Я поняла, что опять сказала не то и покосилась на Женю, но он только горько усмехнулся.

– Никакая она ему не сестра! Я это понял. Он лгал мне. Всё время лгал, а я верил, потому что хотел верить. У меня никогда никого не было роднее его. Я люблю его, – последнюю фразу он сказал беззвучно, одними губами.

Его голос, интонация, выражение лица потрясли меня настолько, что поддавшись внезапному порыву, я дотронулась до его руки и слегка пожала её:

– Тебе больно, но это нужно просто переждать. Потерпеть… совсем чуть-чуть. Жизнь сама всё расставит на свои места. Пойдём чаю лучше выпьем.

Он пожал мою руку в ответ:

– Спасибо, Тома. За всё спасибо.

Оставшийся вечер мы провели в разговорах ни о чём: говорили о работе, о Косте, обсуждали клиентов. Перед сном я уболтала Женю посмотреть кино, даже позволила выбрать фильм на свой вкус, естественно, из того, что было уже давно отобрано мной для просмотра. Функции телевизора у меня выполнял огромный экран моего компа, к которому я подключила жёсткий диск с фильмами.
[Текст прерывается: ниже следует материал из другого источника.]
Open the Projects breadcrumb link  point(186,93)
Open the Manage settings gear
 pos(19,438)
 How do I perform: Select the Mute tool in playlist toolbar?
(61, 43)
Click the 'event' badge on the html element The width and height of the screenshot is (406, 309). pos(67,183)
Это были фильмы, которые я в одиночестве ни за что бы не посмотрела.

– Ты фанатеешь от ужасов? Что ж, весьма ожидаемо, – он пролистывал содержимое папки с фильмами.
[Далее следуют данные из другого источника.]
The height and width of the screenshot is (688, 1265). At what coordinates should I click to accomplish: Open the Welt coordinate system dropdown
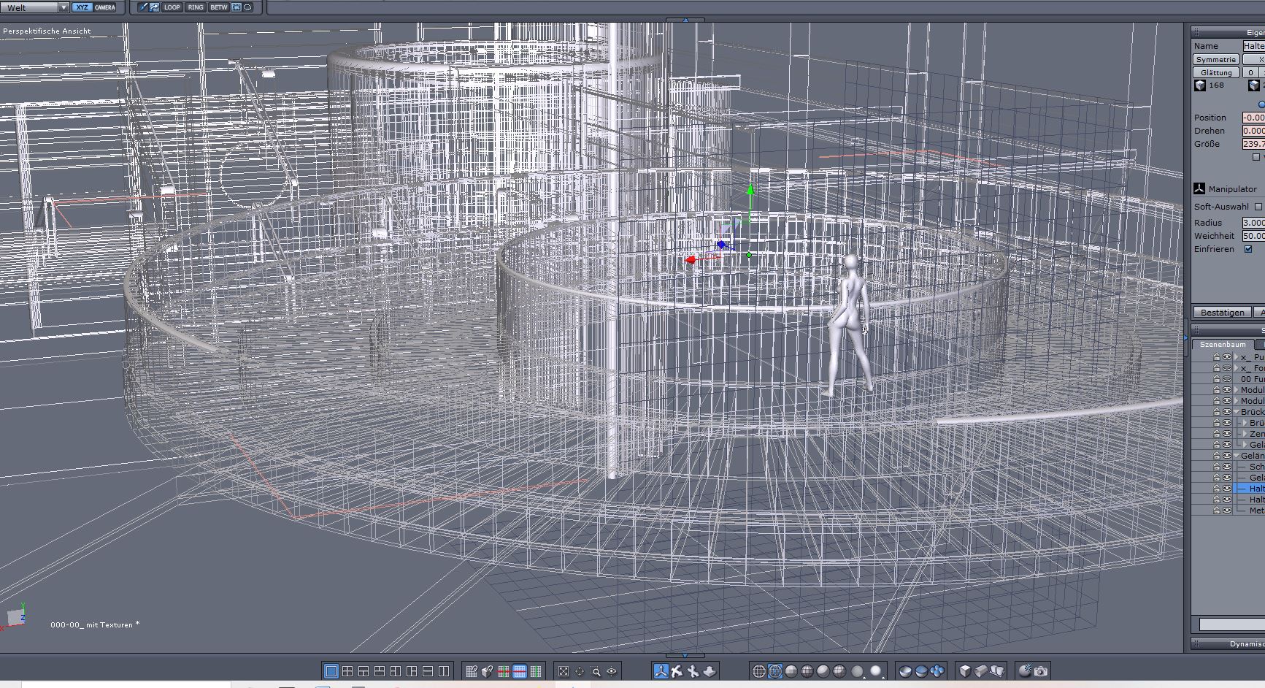point(64,7)
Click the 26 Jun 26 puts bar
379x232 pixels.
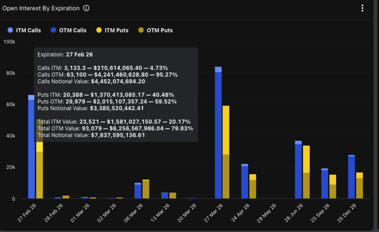click(x=306, y=175)
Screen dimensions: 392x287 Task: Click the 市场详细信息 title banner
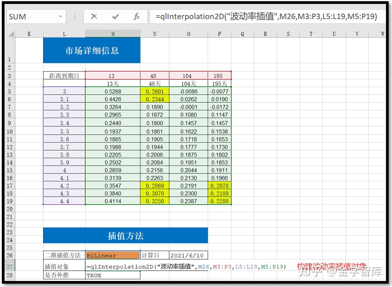(x=92, y=50)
– Нет, не фанатею, пытаюсь бороться со своими страхами. Но сама не справляюсь.

– Давай тогда посмотрим очередную версию зомби-апокалипсиса. Согласна?

Я кивнула в ответ. Мы придвинули стол ближе к дивану. Подушки положили к стене и, откинувшись на них, завалились поперёк дивана. С самого начала фильма Женя всё время косился на меня, видимо, ожидая моей реакции на появление первого зомби. Я его разочаровала, так как оставалась совершенно спокойной. Но он попытался обратить всё в свою пользу.

– Вот видишь, тебе совсем не страшно. Это потому, что ты знаешь, что я смогу защитить тебя, – хитро улыбнулся он.

– Это потому, что я знаю, что бегаю быстрее, чем ты, поэтому пока они будут пожирать тебя, я успею убежать очень далеко.

Я повернулась набок, к нему лицом, уткнулась носом в свой любимый мягкий халат кофейного цвета, мои глаза начали слипаться, а мысли в голове стали путаться, и я почувствовала, что ещё немного – и я усну.